STC-1 alleviates airway inflammation by regulating epithelial cell apoptosis through the 5-LO pathway.

Airway inflammation plays a key role in the pathogenesis and development of asthma. Stanniocalcin-1 (STC-1) has powerful antioxidant, anti-inflammatory and anti-apoptotic functions but its impact on the airway inflammation in asthma lacks evidence. Here, we investigated the effect and potential mechanism of STC-1 on airway inflammation through asthmatic mice model and lipopolysaccharide (LPS)-treated BEAS-2B cells. The data showed that STC-1 treatment before the challenge exerted protective effect on ovalbumin (OVA)-induced asthmatic mice, i.e., decreased the inflammatory cell infiltration, mucus secretion, cytokine levels, apoptosis levels, and p38 MAPK signaling. Additionally, STC-1 reduced 5-LO expression. Meanwhile, STC-1 decreased p38 MAPK signaling, cytokine production, mucin MUC5AC production, 5-LO expression and nuclear translocation, and LTB4 production in vitro.

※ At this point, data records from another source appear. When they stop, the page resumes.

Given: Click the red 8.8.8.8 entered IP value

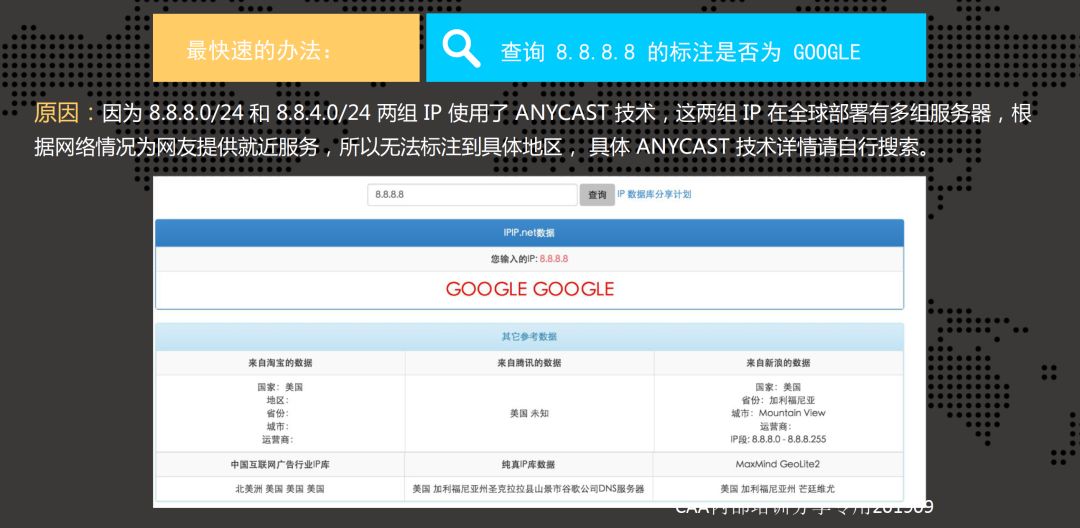Looking at the screenshot, I should (x=553, y=259).
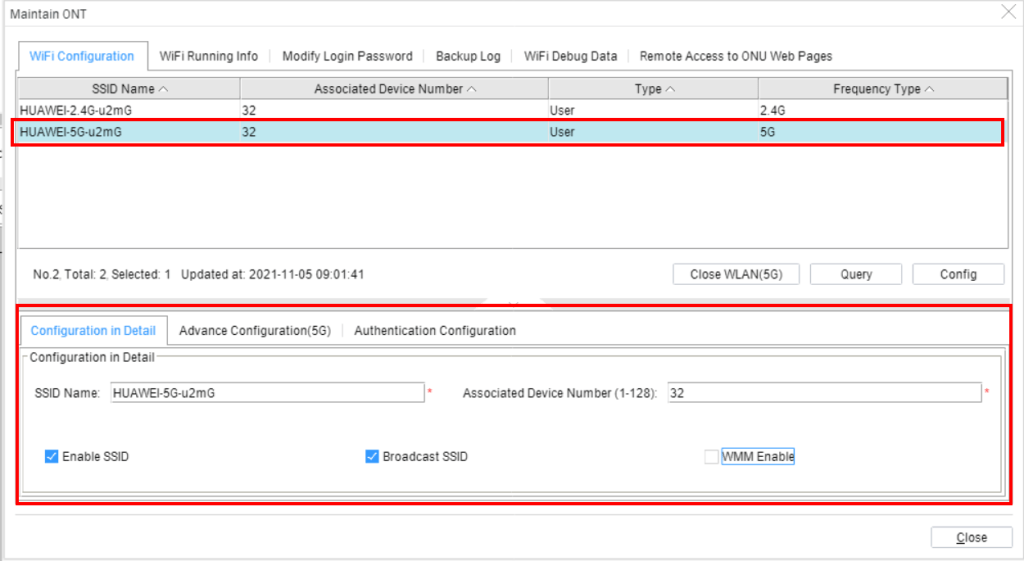The width and height of the screenshot is (1024, 561).
Task: Click the Close WLAN(5G) button
Action: pyautogui.click(x=735, y=274)
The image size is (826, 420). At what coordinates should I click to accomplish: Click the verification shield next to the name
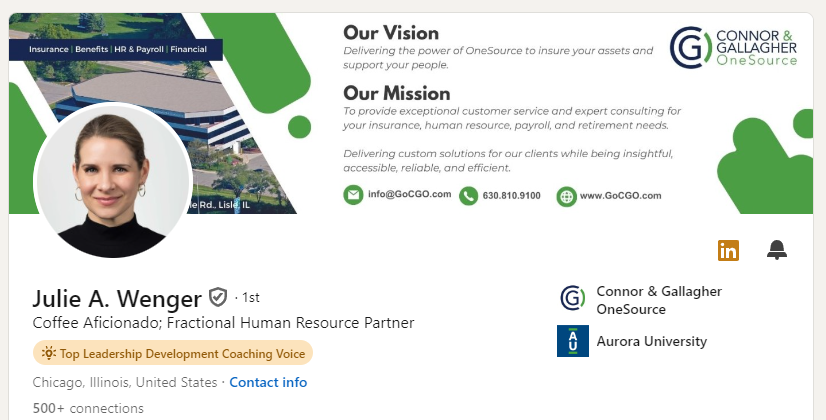(x=218, y=297)

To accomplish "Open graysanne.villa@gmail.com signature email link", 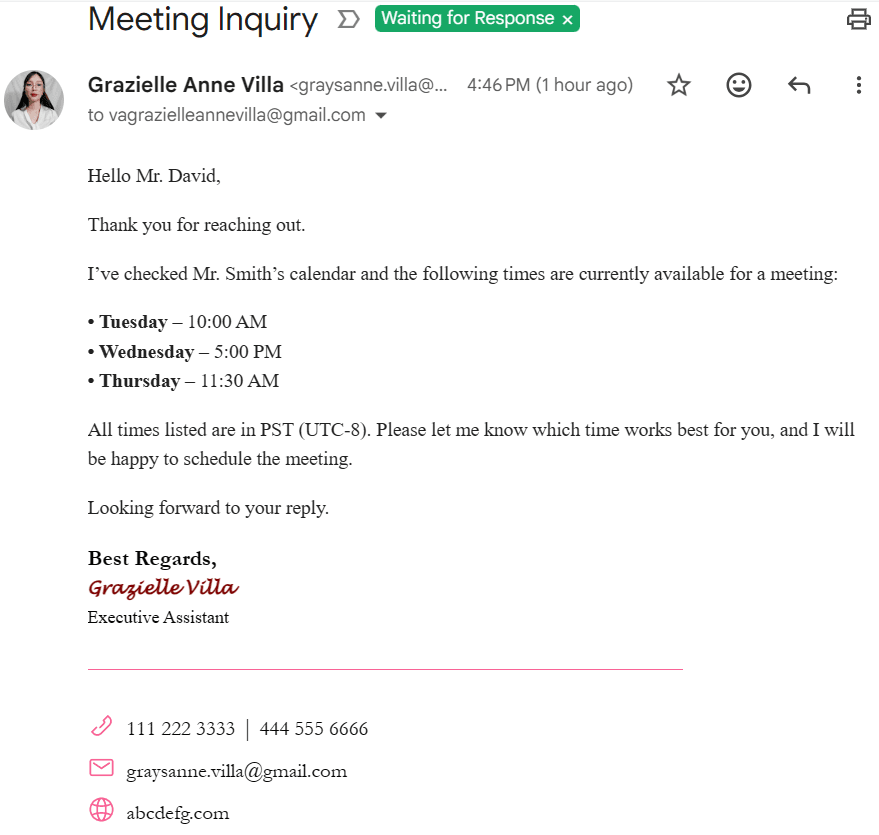I will tap(237, 772).
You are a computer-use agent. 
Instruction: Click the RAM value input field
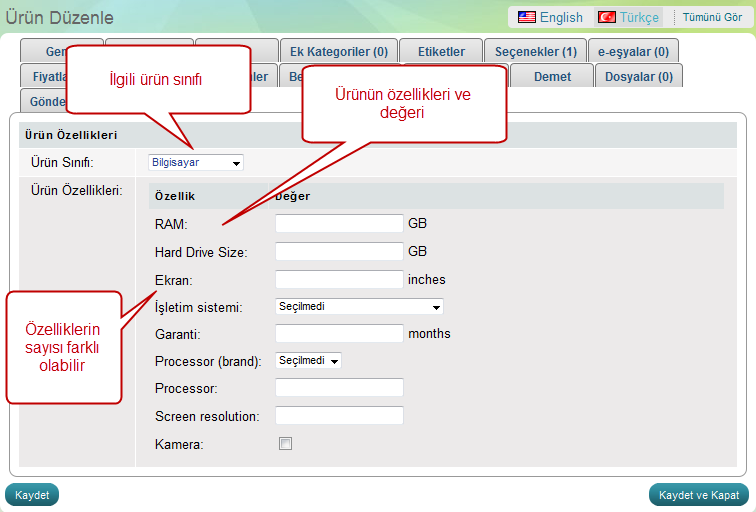[x=339, y=224]
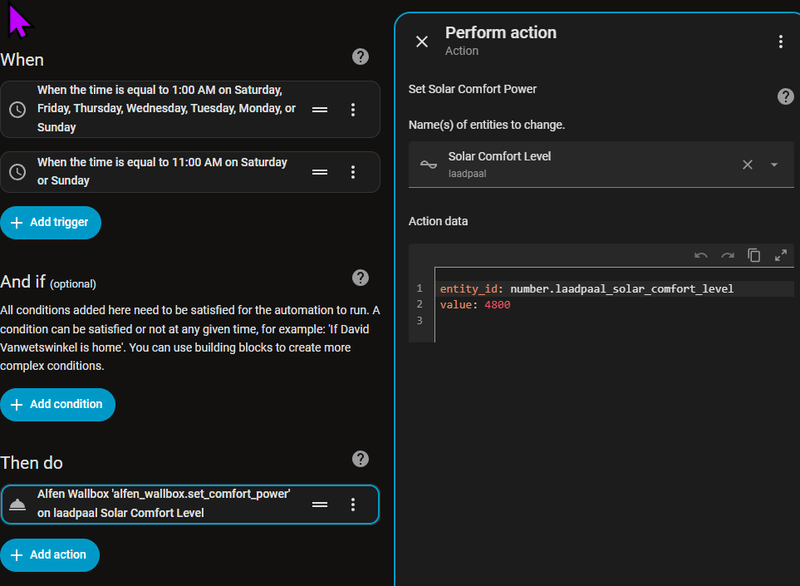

Ultimately, transforming growth factor $\beta$ (TGF- $\beta$ ), as a 5-LO inducer, reversed the anti-inflammatory and anti-apoptotic effects of STC-1 in BEAS-2B cells by up-regulating 5-LO expression. It reveals the potential of STC-1 to act as an additional therapy to mitigate airway inflammation in asthma and inhibit 5-LO expression.